I strongly support the efforts of humanitarian aid co-ordinator, Mr. Jacob El Hillo, and Mr. Jan Egeland, the senior adviser to the UN special envoy in Syria with responsibility for humanitarian affairs. I share their profound disappointment that food convoys, including baby food, have been prevented by soldiers of the Assad regime from reaching besieged people. In addition to supporting UN efforts, Ireland provides support for a number of organisations which have played an important role alongside the United Nations in negotiating access for convoys to besieged areas. For example, Ireland provided a total of €1.75 million last year to support the work in Syria of the International Committee of the Red Cross and the Syrian-Arab Red Crescent. It also provides significant support through the Department of Agriculture, Food and the Marine for the World Food Programme, WFP, which has experimented with air drops, notably in the Deir ez-Zor area which is besieged by Daesh. Air drops are, however, slow and resource intensive.
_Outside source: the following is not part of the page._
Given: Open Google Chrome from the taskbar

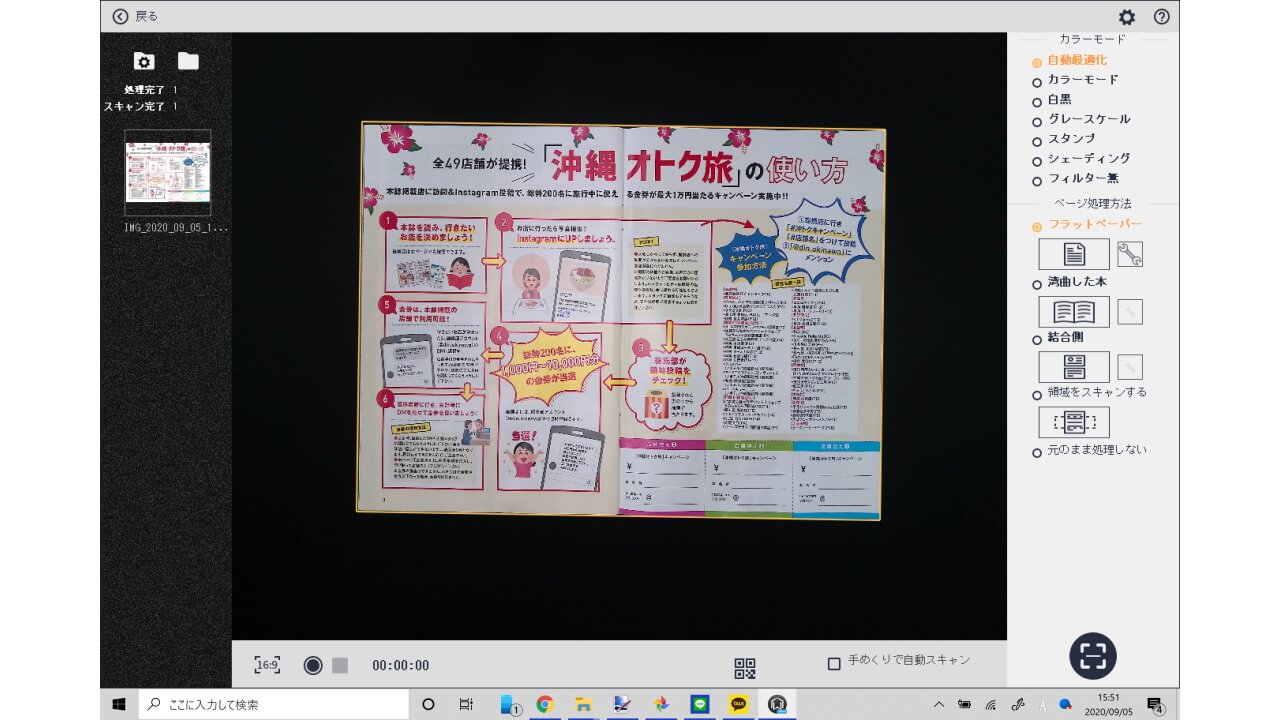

It took the WFP six weeks to drop in Deir ez-Zor the volume of food one road convoy could have delivered. That is why we totally condemn, as I am sure every right thinking person in this House and beyond will, an attack by terrorists on a UN food convoy. For all of these reasons, air drops are not the easiest of solutions. Humanitarian organisations continue to seek other ways of gaining access to besieged areas, but I assure the House that Ireland continues to play its part through its NGOs under the leadership of the United Nations to ensure our aid can reach those most in need of help in this tragic situation.
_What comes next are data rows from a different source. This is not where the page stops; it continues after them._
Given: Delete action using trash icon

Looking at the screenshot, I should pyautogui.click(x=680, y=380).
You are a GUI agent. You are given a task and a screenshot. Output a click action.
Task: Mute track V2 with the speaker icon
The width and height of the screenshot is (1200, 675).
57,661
I implore the Minister to use his good offices and whatever influence he has through the EU External Affairs Service to encourage the Arab world in its response to this crisis from a purely humanitarian aid point of view because notwithstanding the efforts of the western world in the Middle East and everything that is going on there, there is a responsibility on the Arab world to meet the humanitarian needs of people within the region.
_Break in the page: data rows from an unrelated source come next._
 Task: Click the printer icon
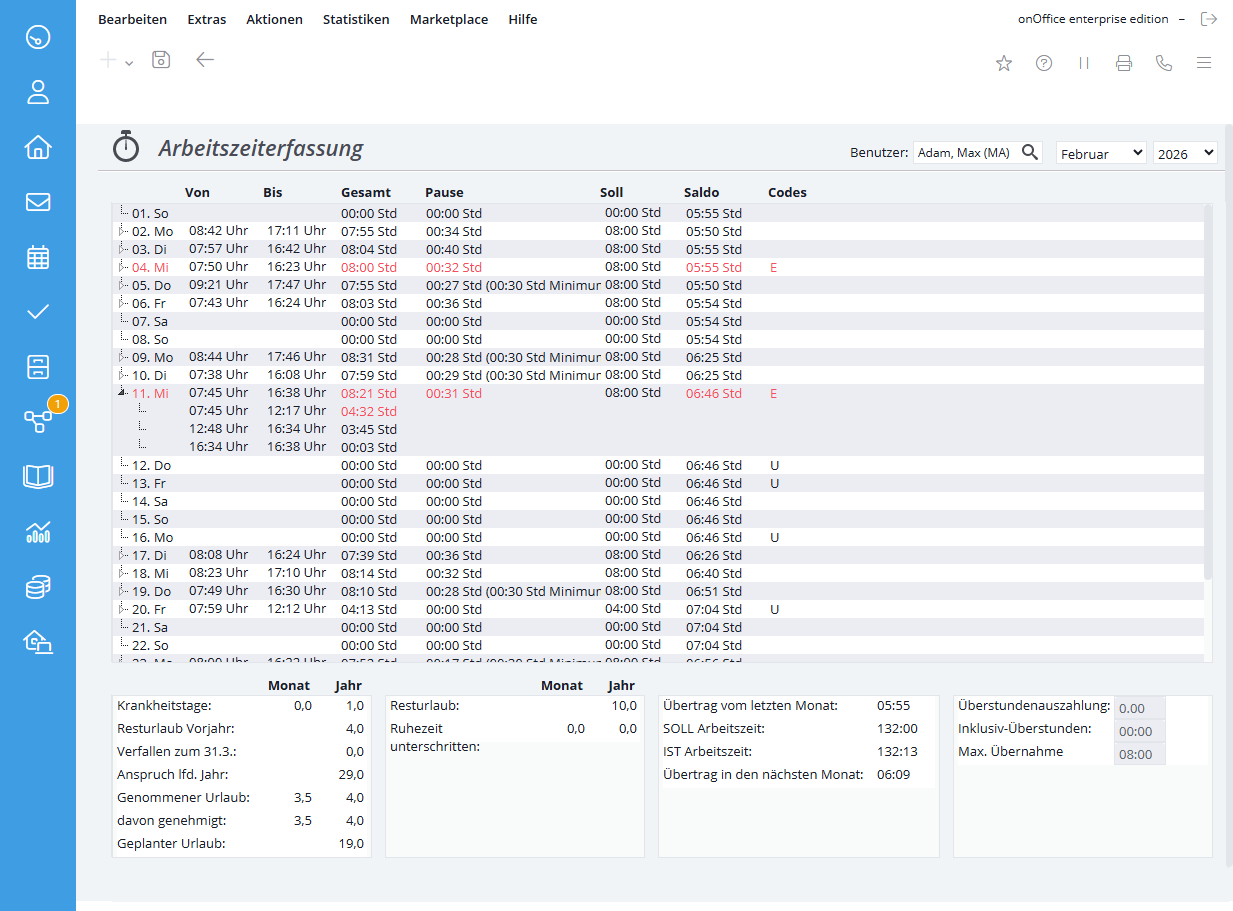pos(1124,63)
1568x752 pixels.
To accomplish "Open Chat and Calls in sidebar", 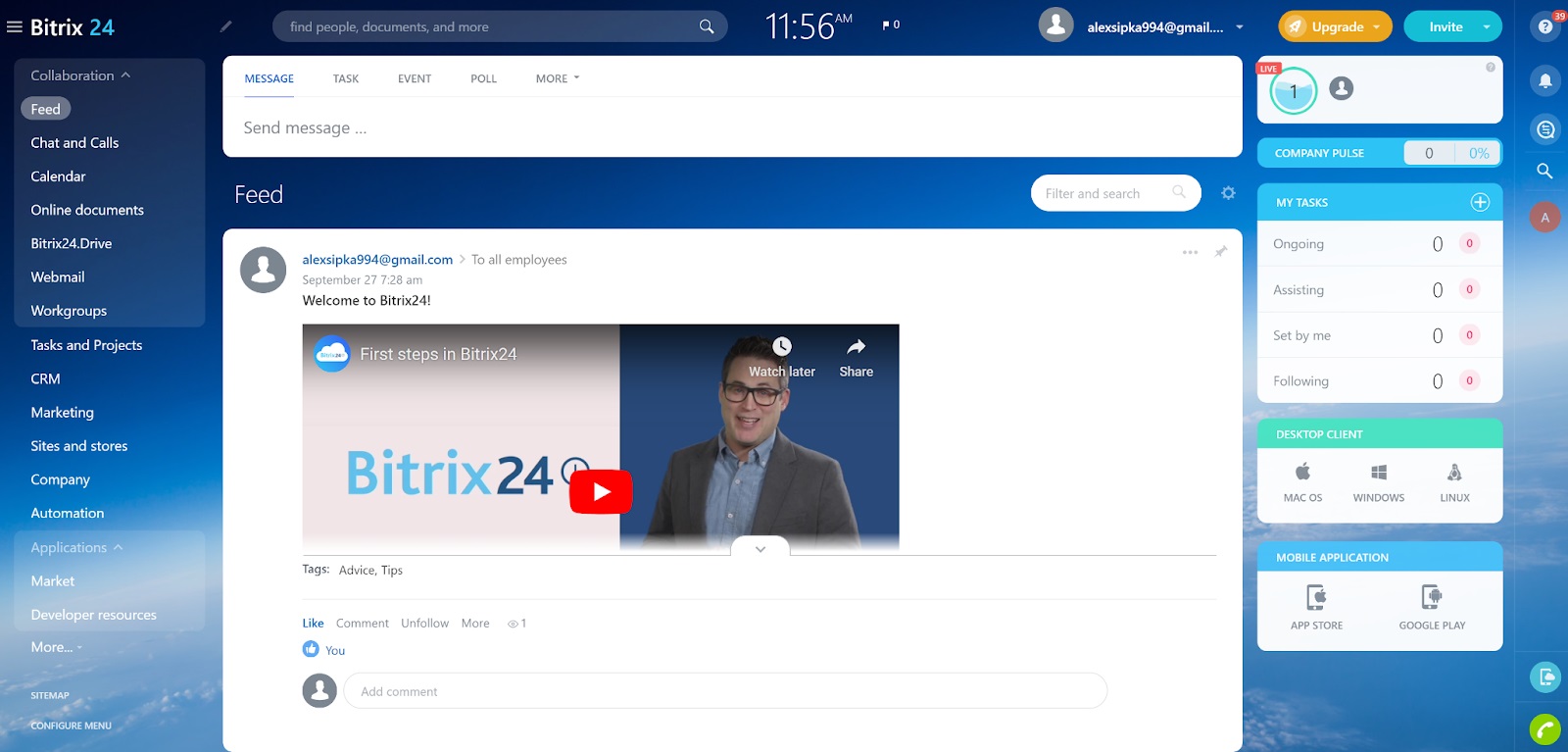I will pyautogui.click(x=74, y=143).
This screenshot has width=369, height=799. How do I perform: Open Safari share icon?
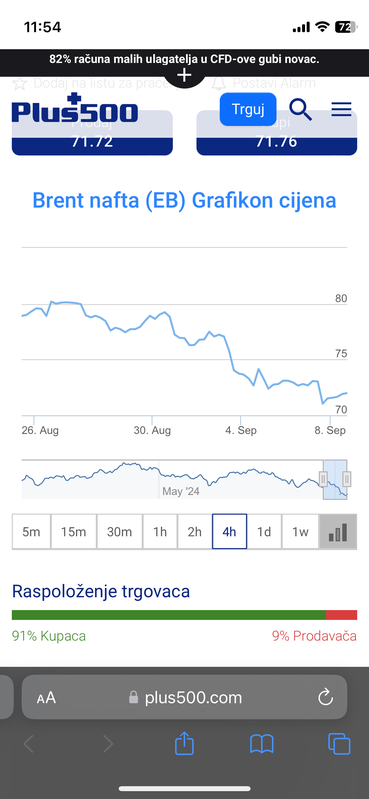coord(184,743)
I very much agree. During the summer when I had the opportunity to meet the incoming Secretary General of the Arab League, I referred to the situation in Syria and the point raised by the Deputy. I have no doubt that the only viable and sustainable way forward remains a comprehensive end to the violence and a Syrian-led political resolution based on a real political transition process. That remains my objective and that of the European Union and it is reflected in the conclusions reached last Monday at the Foreign Affairs Council in Luxembourg. Clearly, all available options must be on the table. As I informed the House in my address last week, it is a source of the gravest concern for me that a permanent member of the Security Council, with a duty to the United Nations to uphold international law and the principles of the UN Charter, could condone or engage in the bombardment of Aleppo which, in many respects, amounts to a war crime. I utterly condemn the actions in Aleppo of the Assad regime and its allies, including Russia, and demand the immediate end to the bombardment of that city, the ending of the siege of eastern Aleppo and the lifting of all restrictions on humanitarian assistance in Aleppo and across Syria.

I take it we have dealt with Question No. 25. We move on to Question No. 26.

Question No. 25 replied to with Written Answers.